- _EXERCISE AIM_:
Please convert every line of the records below into a Markdown table with two columns, Row and Line, where Row holds the row number and Line holds the text. Leave out blank lines.

- _PROVIDED ENTRIES_:

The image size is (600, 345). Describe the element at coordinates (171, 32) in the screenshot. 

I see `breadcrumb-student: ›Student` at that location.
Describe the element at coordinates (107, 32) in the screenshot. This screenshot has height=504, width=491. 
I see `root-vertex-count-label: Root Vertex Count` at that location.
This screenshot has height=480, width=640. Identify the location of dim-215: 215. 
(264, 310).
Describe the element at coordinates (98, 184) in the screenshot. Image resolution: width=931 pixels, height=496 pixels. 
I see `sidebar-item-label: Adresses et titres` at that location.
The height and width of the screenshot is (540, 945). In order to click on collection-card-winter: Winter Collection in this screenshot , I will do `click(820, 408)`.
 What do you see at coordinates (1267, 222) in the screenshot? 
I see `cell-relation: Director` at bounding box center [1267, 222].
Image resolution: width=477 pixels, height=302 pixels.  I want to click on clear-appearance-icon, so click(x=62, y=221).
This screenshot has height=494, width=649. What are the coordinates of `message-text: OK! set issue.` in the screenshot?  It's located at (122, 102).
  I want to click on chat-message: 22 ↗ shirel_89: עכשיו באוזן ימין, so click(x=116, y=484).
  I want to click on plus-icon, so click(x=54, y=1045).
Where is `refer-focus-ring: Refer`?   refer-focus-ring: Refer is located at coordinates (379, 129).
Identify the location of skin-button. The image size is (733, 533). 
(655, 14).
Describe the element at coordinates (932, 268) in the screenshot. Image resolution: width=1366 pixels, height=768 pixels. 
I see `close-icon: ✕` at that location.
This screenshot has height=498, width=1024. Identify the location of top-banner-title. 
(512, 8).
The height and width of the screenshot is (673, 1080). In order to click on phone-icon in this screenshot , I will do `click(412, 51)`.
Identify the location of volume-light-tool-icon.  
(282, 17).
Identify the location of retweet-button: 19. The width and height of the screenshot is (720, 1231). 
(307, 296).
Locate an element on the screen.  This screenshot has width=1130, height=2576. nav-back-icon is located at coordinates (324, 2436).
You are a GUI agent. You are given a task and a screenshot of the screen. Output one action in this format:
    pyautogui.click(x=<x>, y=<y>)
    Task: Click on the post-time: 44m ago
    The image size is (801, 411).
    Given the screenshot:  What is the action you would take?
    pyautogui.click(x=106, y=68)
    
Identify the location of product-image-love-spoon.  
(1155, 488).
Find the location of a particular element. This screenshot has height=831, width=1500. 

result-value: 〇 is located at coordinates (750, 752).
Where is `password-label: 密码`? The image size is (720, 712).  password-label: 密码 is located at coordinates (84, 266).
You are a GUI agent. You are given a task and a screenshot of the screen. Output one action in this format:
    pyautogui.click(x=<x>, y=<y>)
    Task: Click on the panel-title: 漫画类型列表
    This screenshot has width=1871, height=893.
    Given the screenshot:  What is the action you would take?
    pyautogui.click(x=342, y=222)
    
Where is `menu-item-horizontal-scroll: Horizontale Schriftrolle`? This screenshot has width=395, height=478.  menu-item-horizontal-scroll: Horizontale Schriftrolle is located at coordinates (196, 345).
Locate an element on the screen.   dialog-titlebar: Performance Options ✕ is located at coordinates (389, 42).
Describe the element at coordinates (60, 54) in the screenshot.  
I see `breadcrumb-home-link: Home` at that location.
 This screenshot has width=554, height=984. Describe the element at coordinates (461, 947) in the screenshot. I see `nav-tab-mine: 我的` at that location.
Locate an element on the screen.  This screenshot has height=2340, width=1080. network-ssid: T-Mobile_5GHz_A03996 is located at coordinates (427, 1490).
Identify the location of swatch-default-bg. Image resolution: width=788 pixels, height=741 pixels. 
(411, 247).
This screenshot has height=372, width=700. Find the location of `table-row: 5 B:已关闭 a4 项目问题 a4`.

- _EXERCISE OUTPUT_:
| Row | Line |
|---|---|
| 1 | The image size is (600, 345). Describe the element at coordinates (171, 32) in the screenshot.  |
| 2 | I see `breadcrumb-student: ›Student` at that location. |
| 3 | Describe the element at coordinates (107, 32) in the screenshot. This screenshot has height=504, width=491.  |
| 4 | I see `root-vertex-count-label: Root Vertex Count` at that location. |
| 5 | This screenshot has height=480, width=640. Identify the location of dim-215: 215.  |
| 6 | (264, 310). |
| 7 | Describe the element at coordinates (98, 184) in the screenshot. Image resolution: width=931 pixels, height=496 pixels.  |
| 8 | I see `sidebar-item-label: Adresses et titres` at that location. |
| 9 | The height and width of the screenshot is (540, 945). In order to click on collection-card-winter: Winter Collection in this screenshot , I will do `click(820, 408)`. |
| 10 |  What do you see at coordinates (1267, 222) in the screenshot?  |
| 11 | I see `cell-relation: Director` at bounding box center [1267, 222]. |
| 12 | Image resolution: width=477 pixels, height=302 pixels.  I want to click on clear-appearance-icon, so click(x=62, y=221). |
| 13 | This screenshot has height=494, width=649. What are the coordinates of `message-text: OK! set issue.` in the screenshot?  It's located at (122, 102). |
| 14 |   I want to click on chat-message: 22 ↗ shirel_89: עכשיו באוזן ימין, so click(x=116, y=484). |
| 15 |   I want to click on plus-icon, so click(x=54, y=1045). |
| 16 | Where is `refer-focus-ring: Refer`?   refer-focus-ring: Refer is located at coordinates (379, 129). |
| 17 | Identify the location of skin-button. The image size is (733, 533).  |
| 18 | (655, 14). |
| 19 | Describe the element at coordinates (932, 268) in the screenshot. Image resolution: width=1366 pixels, height=768 pixels.  |
| 20 | I see `close-icon: ✕` at that location. |
| 21 | This screenshot has height=498, width=1024. Identify the location of top-banner-title.  |
| 22 | (512, 8). |
| 23 | The height and width of the screenshot is (673, 1080). In order to click on phone-icon in this screenshot , I will do `click(412, 51)`. |
| 24 | Identify the location of volume-light-tool-icon.   |
| 25 | (282, 17). |
| 26 | Identify the location of retweet-button: 19. The width and height of the screenshot is (720, 1231).  |
| 27 | (307, 296). |
| 28 | Locate an element on the screen.  This screenshot has width=1130, height=2576. nav-back-icon is located at coordinates (324, 2436). |
| 29 | You are a GUI agent. You are given a task and a screenshot of the screen. Output one action in this format: |
| 30 |     pyautogui.click(x=<x>, y=<y>) |
| 31 |     Task: Click on the post-time: 44m ago |
| 32 |     The image size is (801, 411). |
| 33 |     Given the screenshot:  What is the action you would take? |
| 34 |     pyautogui.click(x=106, y=68) |
| 35 | Identify the location of product-image-love-spoon.   |
| 36 | (1155, 488). |
| 37 | Find the location of a particular element. This screenshot has height=831, width=1500.  |
| 38 | result-value: 〇 is located at coordinates (750, 752). |
| 39 | Where is `password-label: 密码`? The image size is (720, 712).  password-label: 密码 is located at coordinates (84, 266). |
| 40 | You are a GUI agent. You are given a task and a screenshot of the screen. Output one action in this format: |
| 41 |     pyautogui.click(x=<x>, y=<y>) |
| 42 |     Task: Click on the panel-title: 漫画类型列表 |
| 43 |     This screenshot has width=1871, height=893. |
| 44 |     Given the screenshot:  What is the action you would take? |
| 45 |     pyautogui.click(x=342, y=222) |
| 46 | Where is `menu-item-horizontal-scroll: Horizontale Schriftrolle`? This screenshot has width=395, height=478.  menu-item-horizontal-scroll: Horizontale Schriftrolle is located at coordinates (196, 345). |
| 47 | Locate an element on the screen.   dialog-titlebar: Performance Options ✕ is located at coordinates (389, 42). |
| 48 | Describe the element at coordinates (60, 54) in the screenshot.   |
| 49 | I see `breadcrumb-home-link: Home` at that location. |
| 50 |  This screenshot has width=554, height=984. Describe the element at coordinates (461, 947) in the screenshot. I see `nav-tab-mine: 我的` at that location. |
| 51 | Locate an element on the screen.  This screenshot has height=2340, width=1080. network-ssid: T-Mobile_5GHz_A03996 is located at coordinates (427, 1490). |
| 52 | Identify the location of swatch-default-bg. Image resolution: width=788 pixels, height=741 pixels.  |
| 53 | (411, 247). |
| 54 | This screenshot has height=372, width=700. Find the location of `table-row: 5 B:已关闭 a4 项目问题 a4`. |